Using the power of satellite, scientists have found the coolest point on the planet, more like somewhere from a planet other than our own.
Antarctica is not mentioned as the "frozen continent" for nothing, as its first explorer discovered at the end of last century.
But how cold it could go could not have understood until the satellite age and now new research has identified where the coldest point on the planet actually is according to National Geographic .
The discovery – published in Geophysical Research Letters – was made by a team from the US National Snow and Ice Data Center at the University of Colorado, Boulder, and showed that the point in the East Antarctica is a staggering -98 degrees Celsius.
This breaks the previous record recorded at the Russian Vostok Station near the South Pole which came in at -89 degrees Celsius.
To get a sense of how it would be to be in these temperatures, it would be impossible for you to take more than a few breaths because your lungs would bleed, so why the Russian scientists wear masks designed to heat the air around their mouths.

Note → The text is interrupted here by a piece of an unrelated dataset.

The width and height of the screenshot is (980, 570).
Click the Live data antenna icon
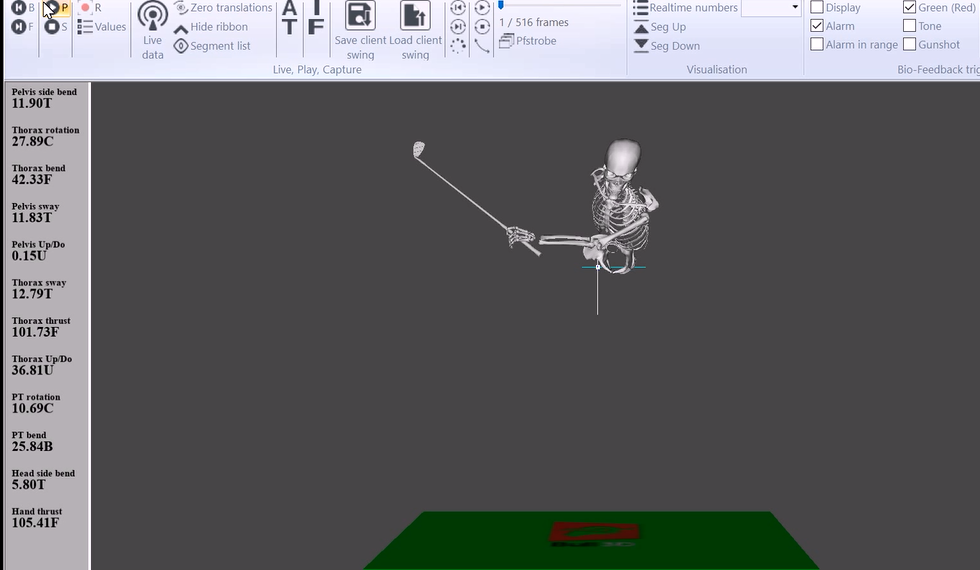(152, 18)
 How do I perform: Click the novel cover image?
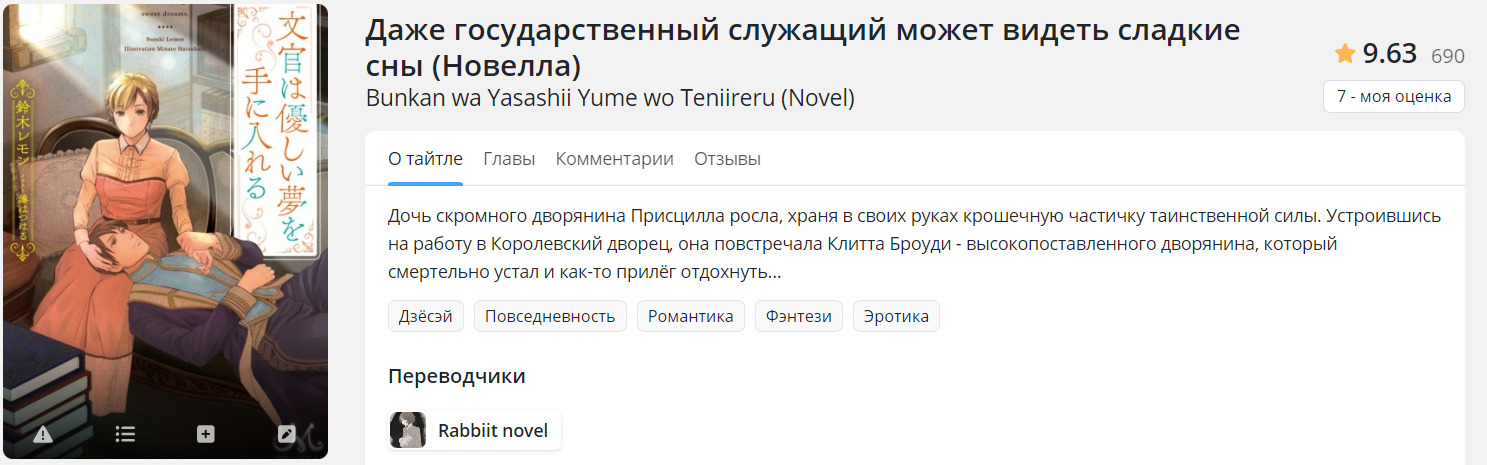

Descriptive point said study leader Ted Scambos: "It's a place where the Earth is so close to the border, it's almost like another planet." [1
To find the place, the team went through satellite data in eastern Antarctica for several years to find where the temperature was damped low, as while Russian researchers may be on the ground at one point, there is currently no reason based temperature waves throughout this part of the continent.
When data was analyzed, about 100 extremely cold pockets were detected over the land mass, the coldest creature in hollow recesses found in the ice that acts as cold sinks and enters freezing temperatures into them.
It was at the top of the holes where the previous record low temperature was found, and if one were to stand in one of these shallow recesses, the head would be a fr Warmer, somewhere around -94 degrees Celsius.
There are some advantages for these ultrasound conditions, however, as the incredibly clear conditions created in these cold places make them ideal for putting telescopes in.
Looking at the future, it appears that these extreme points are expected to get warmer when climate change progresses, with the expectation that the continent's average temperature will increase by about 3-4 degrees Celsius.